→ Passage provided:
Being one is pretty great, but the road there can be quite intriguing.

After talking to dozens of aspiring PMs in recent weeks, I decided to try and help bridge the gap between the inexperienced future PM and the position they so desperately want.

I think I know how.

TL;DR

Looking for your first job in product management?
Fill this Google Form and I’ll try to help-
goo.gl/forms/bgNv2R9MBJPBdOvk2

More context below.

I recently did an analysis of 1,000 product managers in the US, to find out what do product managers study and what’s the common career path for becoming a product manager.

You can read the full thing here, but there are 2 main takeaways regarding how to become a product manager:

  1. Less than half of product managers have a technical education.
  2. Only 11% of Product Managers started their careers in product management.

Let’s focus for a minute on #2.

Only 11%. That’s super low. That means that only 1 out of 9 PMs started their careers as PMs. Here are the most common first jobs among product managers that I saw in my analysis:

25% Developers
11% Product managers
8% Analysts
6% Marketing managers
3% Founded their own companies
3% Researchers
2% Customer support
2% Salespeople
2% Consultants
1% Project managers

Theoretically, when looking at these numbers, it seems there’s room for optimism. It seems that the aspiring PMs can rest assure that all roads can lead to product.

But it’s not that simple.

For example, when searching for product management jobs on Linkedin, there are practically no open jobs that don’t require prior work experience.

Here are the open positions I was offered, broken by level of experience and geography:

After I published the post, I was approached by dozens of wannabe PMs, all with the same question- “Now what? How can I actually become a PM?”.

Smart people. Motivated people. All with no experience, and they’re stuck.

They’re stuck because almost all product management positions demand work experience.

Something in the system just doesn’t make sense.

If everyone’s just looking for experienced PMs, what can the inexperienced future PM do, other than bribe, blackmail or whore their way in?

It appears that not much, but here are the ways I’ve seen-

Three ways to get your first product management job:

1.Know someone who knows someone who’d be willing to give you a chance.

→ Given problem 1:
From the line with "Click the PTI_Tweets source label" up to and including the line with "Instruction: Open the" in the records, will you substitute "menu" for "dropdown", keep everything else unchanged, and leave the pictures out?

→ Material:
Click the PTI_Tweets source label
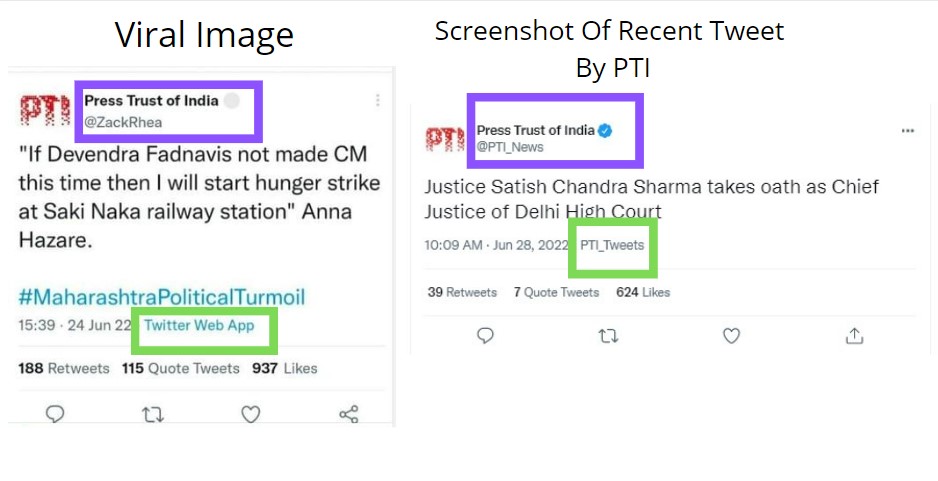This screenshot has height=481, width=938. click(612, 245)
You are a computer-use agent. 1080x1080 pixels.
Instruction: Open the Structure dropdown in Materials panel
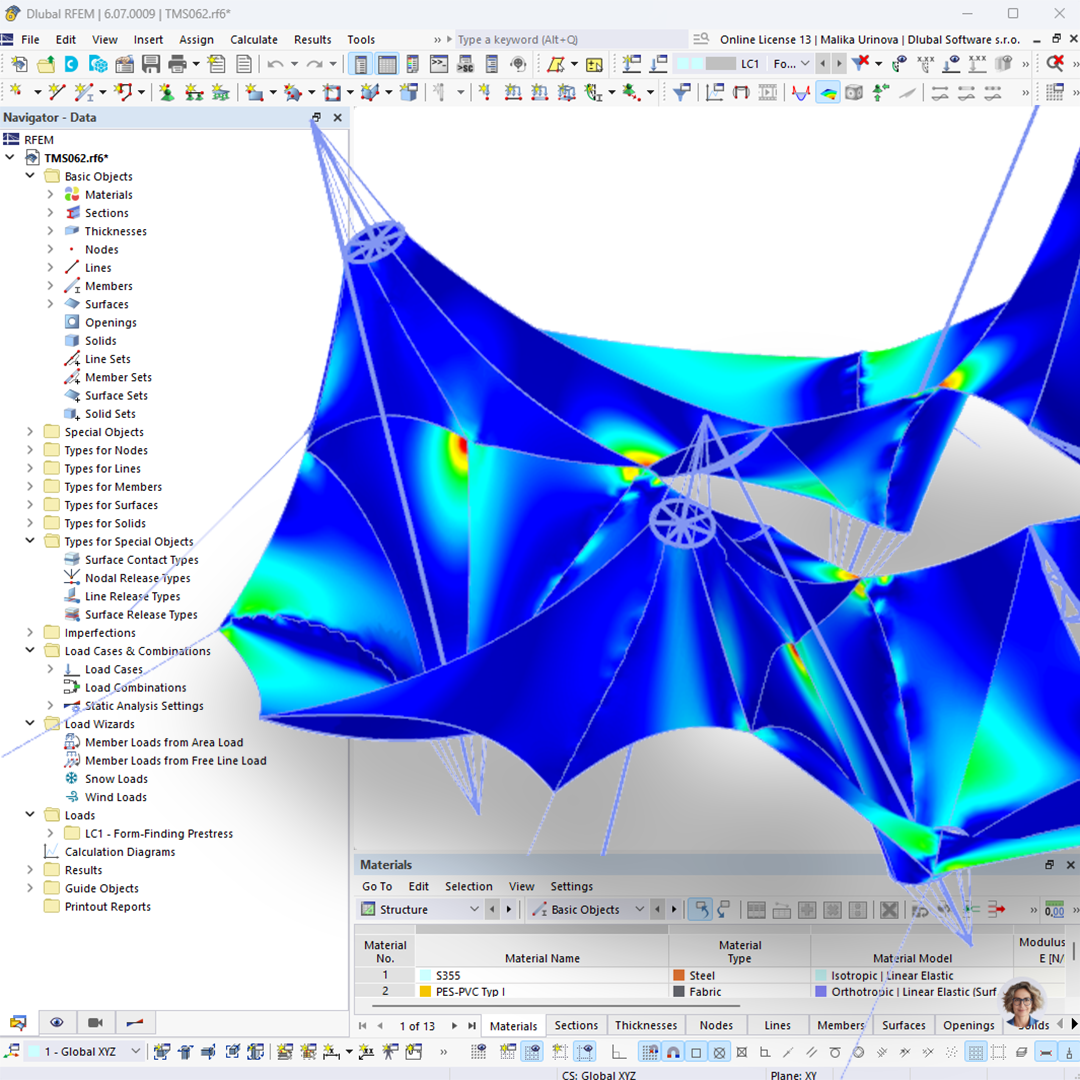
---
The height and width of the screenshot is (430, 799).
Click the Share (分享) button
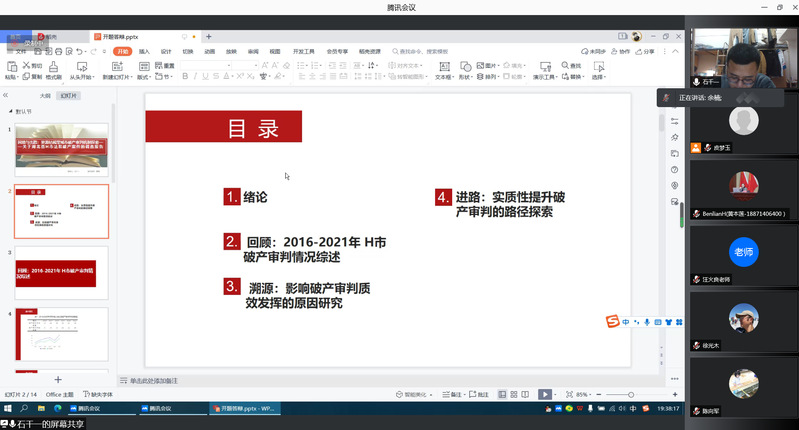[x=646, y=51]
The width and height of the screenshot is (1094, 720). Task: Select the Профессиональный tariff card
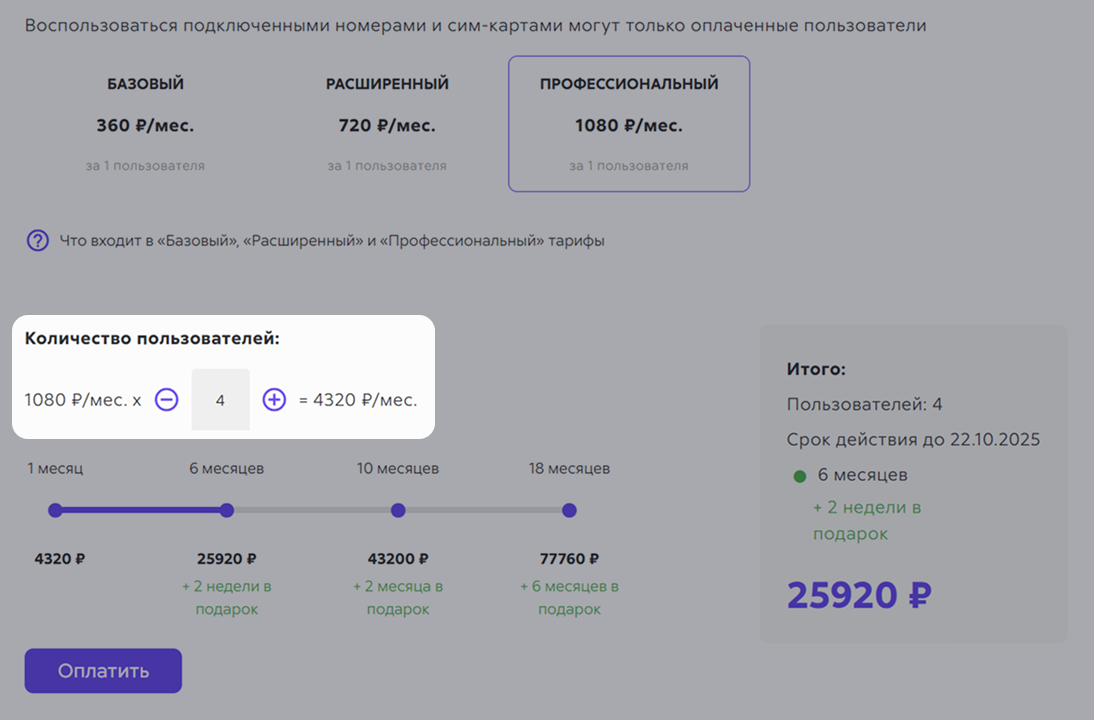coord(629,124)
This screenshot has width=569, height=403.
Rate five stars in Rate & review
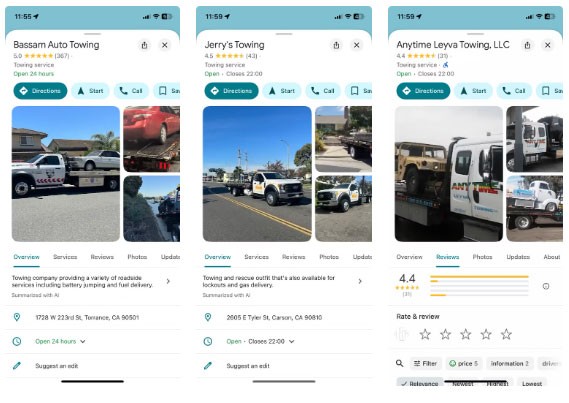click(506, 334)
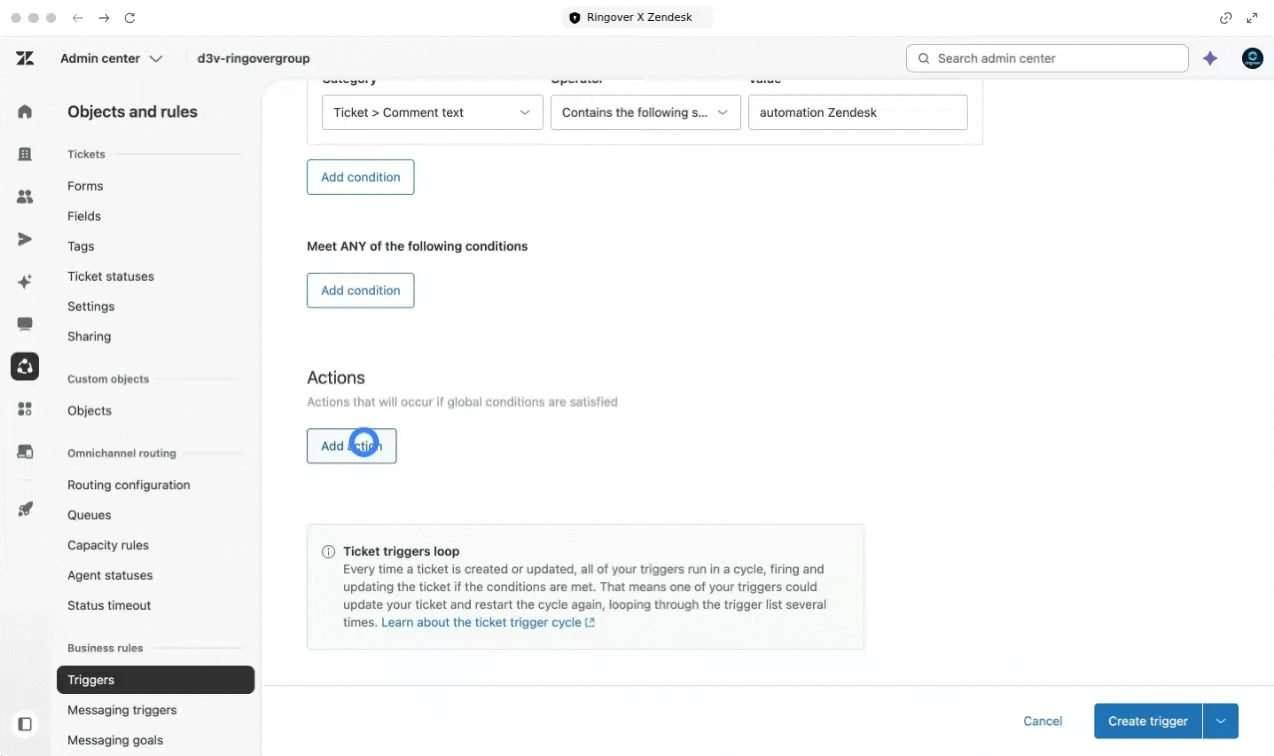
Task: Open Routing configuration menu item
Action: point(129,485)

→ Given problem 2:
These questions are about the passage on becoming a product manager.
(a) How many US product managers did the analysis cover?
(b) What share of product managers started their careers in product management?
(c) Which first job was the most common among product managers, and at what percentage?

→ Result 1:
Click the PTI_Tweets source label
This screenshot has height=481, width=938. click(612, 245)
You are a computer-use agent. 1080x1080 pixels.
Instruction: Open the Structure menu in Materials panel

→ Result 2:
(a) 1,000
(b) 11%
(c) Developers, at 25%